**Excerpt provided**
::::

[PR] Fix OTLP traces e2e test stability [skywalking]

via GitHub Thu, 19 Mar 2026 18:50:14 -0700


wu-sheng opened a new pull request, #13752:
URL: https://github.com/apache/skywalking/pull/13752


   ### Fix OTLP traces e2e test instability
   
   The OTLP traces e2e test has been flaky due to infrastructure issues (not 
sampling rate — that's 100% everywhere).
   
   **Root causes identified and fixed:**
   
   1. **No health checks on OTel demo containers** — trigger fired before 
services were ready, producing no traces during the retry window.
      - Added `healthcheck` with TCP checks (same pattern as base-compose OAP)

::::

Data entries
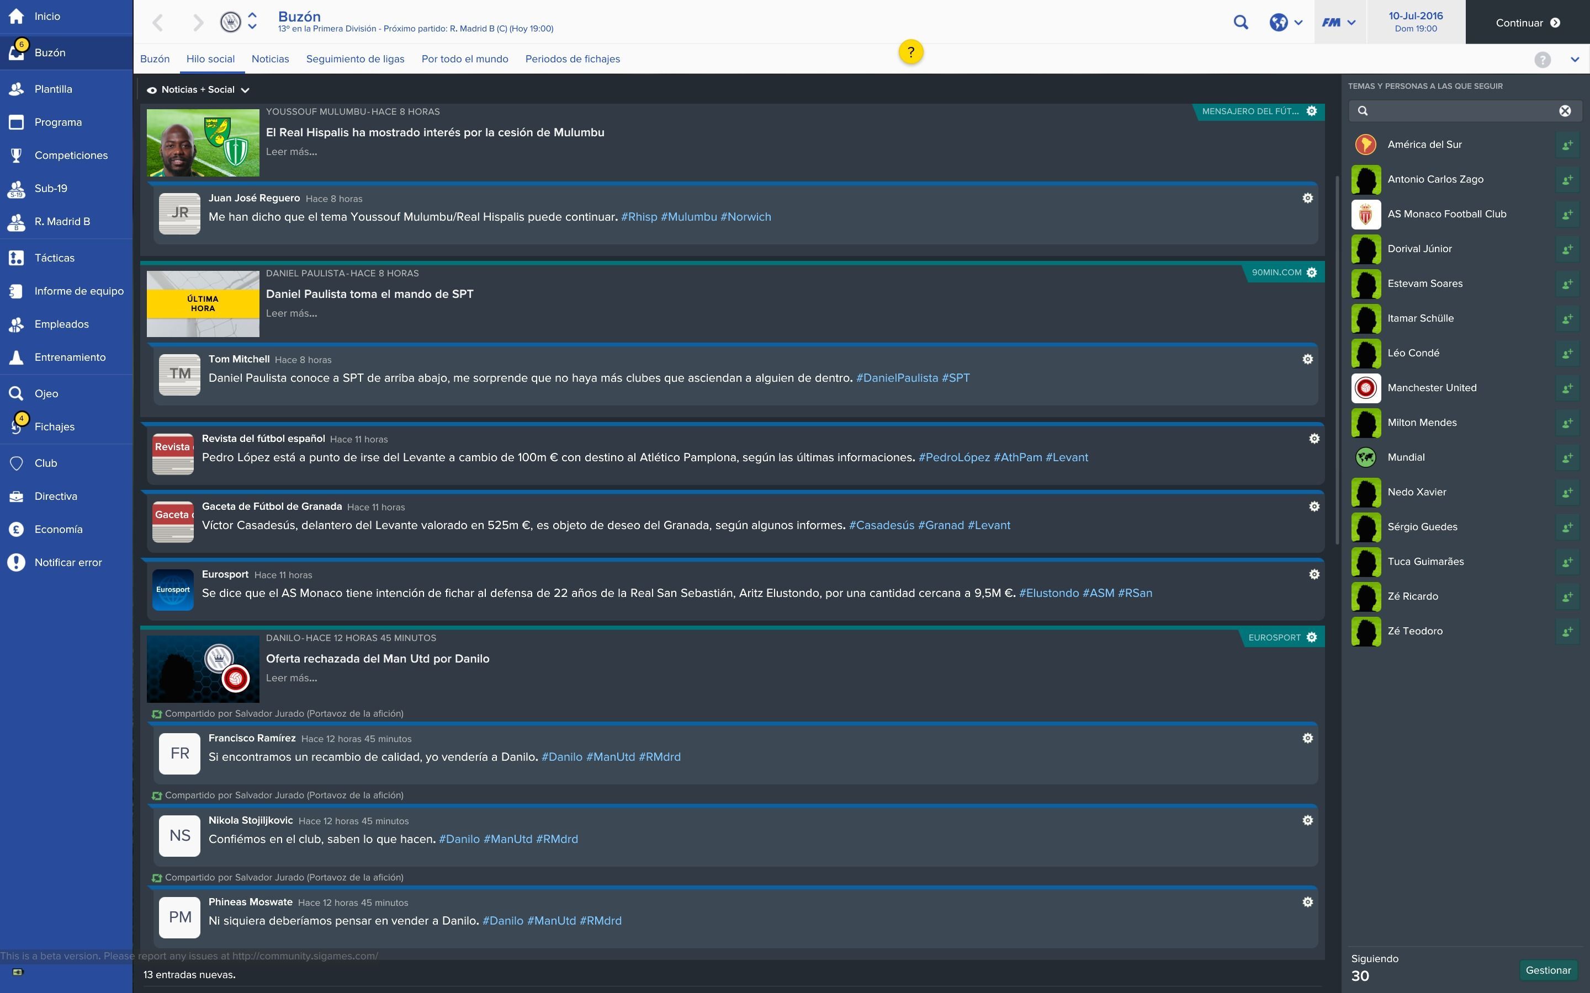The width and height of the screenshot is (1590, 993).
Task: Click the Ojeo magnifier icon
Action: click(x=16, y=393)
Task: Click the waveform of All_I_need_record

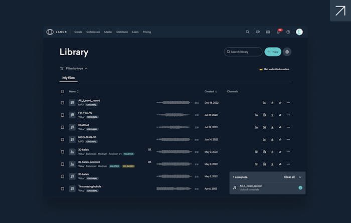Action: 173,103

::::

**Directive 1**
According to the pull request excerpt, what is the sampling rate everywhere?
**Directive 2**
Reproduce the stretch of the pull request excerpt from "wu-sheng opened a" through "the retry window.".

**Final result 1**
100%

**Final result 2**
wu-sheng opened a new pull request, #13752:
URL: https://github.com/apache/skywalking/pull/13752


   ### Fix OTLP traces e2e test instability
   
   The OTLP traces e2e test has been flaky due to infrastructure issues (not 
sampling rate — that's 100% everywhere).
   
   **Root causes identified and fixed:**
   
   1. **No health checks on OTel demo containers** — trigger fired before 
services were ready, producing no traces during the retry window.